■ **WHAT IS REQUIRED**
Return all entries below exactly. Skip nothing.
------
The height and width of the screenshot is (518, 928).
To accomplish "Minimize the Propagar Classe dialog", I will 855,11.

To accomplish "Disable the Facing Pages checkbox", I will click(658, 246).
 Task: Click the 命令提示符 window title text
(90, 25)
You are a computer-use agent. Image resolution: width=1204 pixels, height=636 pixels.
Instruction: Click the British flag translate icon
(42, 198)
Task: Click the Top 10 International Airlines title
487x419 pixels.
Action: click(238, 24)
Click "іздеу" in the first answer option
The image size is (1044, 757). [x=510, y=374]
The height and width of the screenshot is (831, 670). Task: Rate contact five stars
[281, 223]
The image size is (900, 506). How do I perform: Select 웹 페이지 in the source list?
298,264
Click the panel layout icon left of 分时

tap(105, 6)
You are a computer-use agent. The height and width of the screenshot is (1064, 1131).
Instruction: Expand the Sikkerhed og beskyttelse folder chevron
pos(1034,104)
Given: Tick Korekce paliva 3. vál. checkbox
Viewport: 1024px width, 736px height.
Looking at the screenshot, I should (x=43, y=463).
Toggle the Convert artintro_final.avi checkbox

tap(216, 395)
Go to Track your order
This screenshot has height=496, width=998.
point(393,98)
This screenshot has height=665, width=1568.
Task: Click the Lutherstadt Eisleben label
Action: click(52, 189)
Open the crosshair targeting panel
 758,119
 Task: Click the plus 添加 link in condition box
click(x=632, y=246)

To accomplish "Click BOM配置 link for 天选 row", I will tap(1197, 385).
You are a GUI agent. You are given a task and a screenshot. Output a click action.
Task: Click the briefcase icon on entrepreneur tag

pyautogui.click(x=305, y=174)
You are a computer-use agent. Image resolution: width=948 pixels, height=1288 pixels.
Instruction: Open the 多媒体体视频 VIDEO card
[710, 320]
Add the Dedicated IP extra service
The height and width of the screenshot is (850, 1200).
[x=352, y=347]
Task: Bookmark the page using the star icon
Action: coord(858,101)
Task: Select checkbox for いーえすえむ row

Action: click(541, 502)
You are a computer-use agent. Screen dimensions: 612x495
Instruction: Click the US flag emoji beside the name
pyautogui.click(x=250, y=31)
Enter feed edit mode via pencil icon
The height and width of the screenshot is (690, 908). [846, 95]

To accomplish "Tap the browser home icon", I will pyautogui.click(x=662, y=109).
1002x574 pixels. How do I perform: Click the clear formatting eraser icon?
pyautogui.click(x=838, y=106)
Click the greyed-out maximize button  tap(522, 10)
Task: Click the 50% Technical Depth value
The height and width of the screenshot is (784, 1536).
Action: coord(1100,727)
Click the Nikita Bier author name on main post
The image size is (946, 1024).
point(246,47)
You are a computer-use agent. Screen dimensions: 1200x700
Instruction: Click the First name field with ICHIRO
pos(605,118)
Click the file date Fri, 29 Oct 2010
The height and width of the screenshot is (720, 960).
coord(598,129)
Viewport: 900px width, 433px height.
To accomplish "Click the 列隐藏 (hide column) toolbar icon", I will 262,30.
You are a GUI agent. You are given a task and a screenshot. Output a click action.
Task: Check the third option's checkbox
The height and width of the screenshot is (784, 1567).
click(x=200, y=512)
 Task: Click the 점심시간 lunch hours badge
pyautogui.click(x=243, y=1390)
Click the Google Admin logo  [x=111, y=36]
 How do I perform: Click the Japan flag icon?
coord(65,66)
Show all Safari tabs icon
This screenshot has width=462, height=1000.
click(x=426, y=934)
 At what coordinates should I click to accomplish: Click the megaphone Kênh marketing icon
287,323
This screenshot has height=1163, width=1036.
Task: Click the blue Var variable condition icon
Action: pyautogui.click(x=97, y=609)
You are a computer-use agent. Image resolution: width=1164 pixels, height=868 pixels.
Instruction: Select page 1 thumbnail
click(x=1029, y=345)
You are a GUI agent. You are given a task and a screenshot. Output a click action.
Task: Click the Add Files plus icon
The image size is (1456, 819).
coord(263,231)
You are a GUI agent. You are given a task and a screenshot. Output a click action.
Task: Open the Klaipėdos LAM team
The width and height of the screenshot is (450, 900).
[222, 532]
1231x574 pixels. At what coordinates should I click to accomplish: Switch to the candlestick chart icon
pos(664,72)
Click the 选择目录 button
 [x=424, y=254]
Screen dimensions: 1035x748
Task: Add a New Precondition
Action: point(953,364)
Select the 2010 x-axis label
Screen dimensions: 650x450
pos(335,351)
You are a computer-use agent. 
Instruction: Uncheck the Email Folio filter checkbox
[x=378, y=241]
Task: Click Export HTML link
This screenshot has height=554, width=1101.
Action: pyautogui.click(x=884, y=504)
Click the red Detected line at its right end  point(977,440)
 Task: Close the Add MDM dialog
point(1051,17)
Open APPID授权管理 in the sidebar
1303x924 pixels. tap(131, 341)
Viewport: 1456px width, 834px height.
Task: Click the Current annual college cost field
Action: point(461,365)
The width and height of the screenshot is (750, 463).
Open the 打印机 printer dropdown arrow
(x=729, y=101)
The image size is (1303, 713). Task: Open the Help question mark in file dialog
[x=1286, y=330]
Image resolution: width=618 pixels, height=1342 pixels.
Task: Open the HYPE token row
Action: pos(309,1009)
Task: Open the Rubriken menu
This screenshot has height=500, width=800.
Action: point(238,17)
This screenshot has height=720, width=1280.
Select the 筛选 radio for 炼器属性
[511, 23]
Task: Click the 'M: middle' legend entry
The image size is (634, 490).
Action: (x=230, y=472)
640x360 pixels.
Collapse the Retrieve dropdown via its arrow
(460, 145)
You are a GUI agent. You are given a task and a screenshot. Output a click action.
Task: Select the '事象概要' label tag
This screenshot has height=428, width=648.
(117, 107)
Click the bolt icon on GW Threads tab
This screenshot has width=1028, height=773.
------
■ **RESPONSE TO THE TASK**
The height and width of the screenshot is (518, 928).
To accomplish "Minimize the Propagar Classe dialog", I will 855,11.

To accomplish "Disable the Facing Pages checkbox", I will click(658, 246).
 Task: Click the 命令提示符 window title text
(90, 25)
You are a computer-use agent. Image resolution: width=1204 pixels, height=636 pixels.
Instruction: Click the British flag translate icon
(42, 198)
Task: Click the Top 10 International Airlines title
487x419 pixels.
Action: click(238, 24)
Click "іздеу" in the first answer option
The image size is (1044, 757). [x=510, y=374]
The height and width of the screenshot is (831, 670). Task: Rate contact five stars
[281, 223]
The image size is (900, 506). How do I perform: Select 웹 페이지 in the source list?
298,264
Click the panel layout icon left of 分时

tap(105, 6)
You are a computer-use agent. The height and width of the screenshot is (1064, 1131).
Instruction: Expand the Sikkerhed og beskyttelse folder chevron
pos(1034,104)
Given: Tick Korekce paliva 3. vál. checkbox
Viewport: 1024px width, 736px height.
Looking at the screenshot, I should (x=43, y=463).
Toggle the Convert artintro_final.avi checkbox

tap(216, 395)
Go to Track your order
This screenshot has height=496, width=998.
point(393,98)
This screenshot has height=665, width=1568.
Task: Click the Lutherstadt Eisleben label
Action: click(52, 189)
Open the crosshair targeting panel
 758,119
 Task: Click the plus 添加 link in condition box
click(x=632, y=246)

To accomplish "Click BOM配置 link for 天选 row", I will tap(1197, 385).
You are a GUI agent. You are given a task and a screenshot. Output a click action.
Task: Click the briefcase icon on entrepreneur tag

pyautogui.click(x=305, y=174)
You are a computer-use agent. Image resolution: width=948 pixels, height=1288 pixels.
Instruction: Open the 多媒体体视频 VIDEO card
[710, 320]
Add the Dedicated IP extra service
The height and width of the screenshot is (850, 1200).
[x=352, y=347]
Task: Bookmark the page using the star icon
Action: coord(858,101)
Task: Select checkbox for いーえすえむ row

Action: click(541, 502)
You are a computer-use agent. Screen dimensions: 612x495
Instruction: Click the US flag emoji beside the name
pyautogui.click(x=250, y=31)
Enter feed edit mode via pencil icon
The height and width of the screenshot is (690, 908). [846, 95]

To accomplish "Tap the browser home icon", I will pyautogui.click(x=662, y=109).
1002x574 pixels. How do I perform: Click the clear formatting eraser icon?
pyautogui.click(x=838, y=106)
Click the greyed-out maximize button  tap(522, 10)
Task: Click the 50% Technical Depth value
The height and width of the screenshot is (784, 1536).
Action: coord(1100,727)
Click the Nikita Bier author name on main post
The image size is (946, 1024).
point(246,47)
You are a computer-use agent. Screen dimensions: 1200x700
Instruction: Click the First name field with ICHIRO
pos(605,118)
Click the file date Fri, 29 Oct 2010
The height and width of the screenshot is (720, 960).
coord(598,129)
Viewport: 900px width, 433px height.
To accomplish "Click the 列隐藏 (hide column) toolbar icon", I will 262,30.
You are a GUI agent. You are given a task and a screenshot. Output a click action.
Task: Check the third option's checkbox
The height and width of the screenshot is (784, 1567).
click(x=200, y=512)
 Task: Click the 점심시간 lunch hours badge
pyautogui.click(x=243, y=1390)
Click the Google Admin logo  [x=111, y=36]
 How do I perform: Click the Japan flag icon?
coord(65,66)
Show all Safari tabs icon
This screenshot has width=462, height=1000.
click(x=426, y=934)
 At what coordinates should I click to accomplish: Click the megaphone Kênh marketing icon
287,323
This screenshot has height=1163, width=1036.
Task: Click the blue Var variable condition icon
Action: pyautogui.click(x=97, y=609)
You are a computer-use agent. Image resolution: width=1164 pixels, height=868 pixels.
Instruction: Select page 1 thumbnail
click(x=1029, y=345)
You are a GUI agent. You are given a task and a screenshot. Output a click action.
Task: Click the Add Files plus icon
The image size is (1456, 819).
coord(263,231)
You are a GUI agent. You are given a task and a screenshot. Output a click action.
Task: Open the Klaipėdos LAM team
The width and height of the screenshot is (450, 900).
[222, 532]
1231x574 pixels. At what coordinates should I click to accomplish: Switch to the candlestick chart icon
pos(664,72)
Click the 选择目录 button
 [x=424, y=254]
Screen dimensions: 1035x748
Task: Add a New Precondition
Action: point(953,364)
Select the 2010 x-axis label
Screen dimensions: 650x450
pos(335,351)
You are a computer-use agent. 
Instruction: Uncheck the Email Folio filter checkbox
[x=378, y=241]
Task: Click Export HTML link
This screenshot has height=554, width=1101.
Action: pyautogui.click(x=884, y=504)
Click the red Detected line at its right end  point(977,440)
 Task: Close the Add MDM dialog
point(1051,17)
Open APPID授权管理 in the sidebar
1303x924 pixels. tap(131, 341)
Viewport: 1456px width, 834px height.
Task: Click the Current annual college cost field
Action: point(461,365)
The width and height of the screenshot is (750, 463).
Open the 打印机 printer dropdown arrow
(x=729, y=101)
The image size is (1303, 713). Task: Open the Help question mark in file dialog
[x=1286, y=330]
Image resolution: width=618 pixels, height=1342 pixels.
Task: Open the HYPE token row
Action: pos(309,1009)
Task: Open the Rubriken menu
This screenshot has height=500, width=800.
Action: point(238,17)
This screenshot has height=720, width=1280.
Select the 筛选 radio for 炼器属性
[511, 23]
Task: Click the 'M: middle' legend entry
The image size is (634, 490).
Action: (x=230, y=472)
640x360 pixels.
Collapse the Retrieve dropdown via its arrow
(460, 145)
You are a GUI agent. You are given a task and a screenshot. Output a click action.
Task: Select the '事象概要' label tag
This screenshot has height=428, width=648.
(117, 107)
Click the bolt icon on GW Threads tab
This screenshot has width=1028, height=773.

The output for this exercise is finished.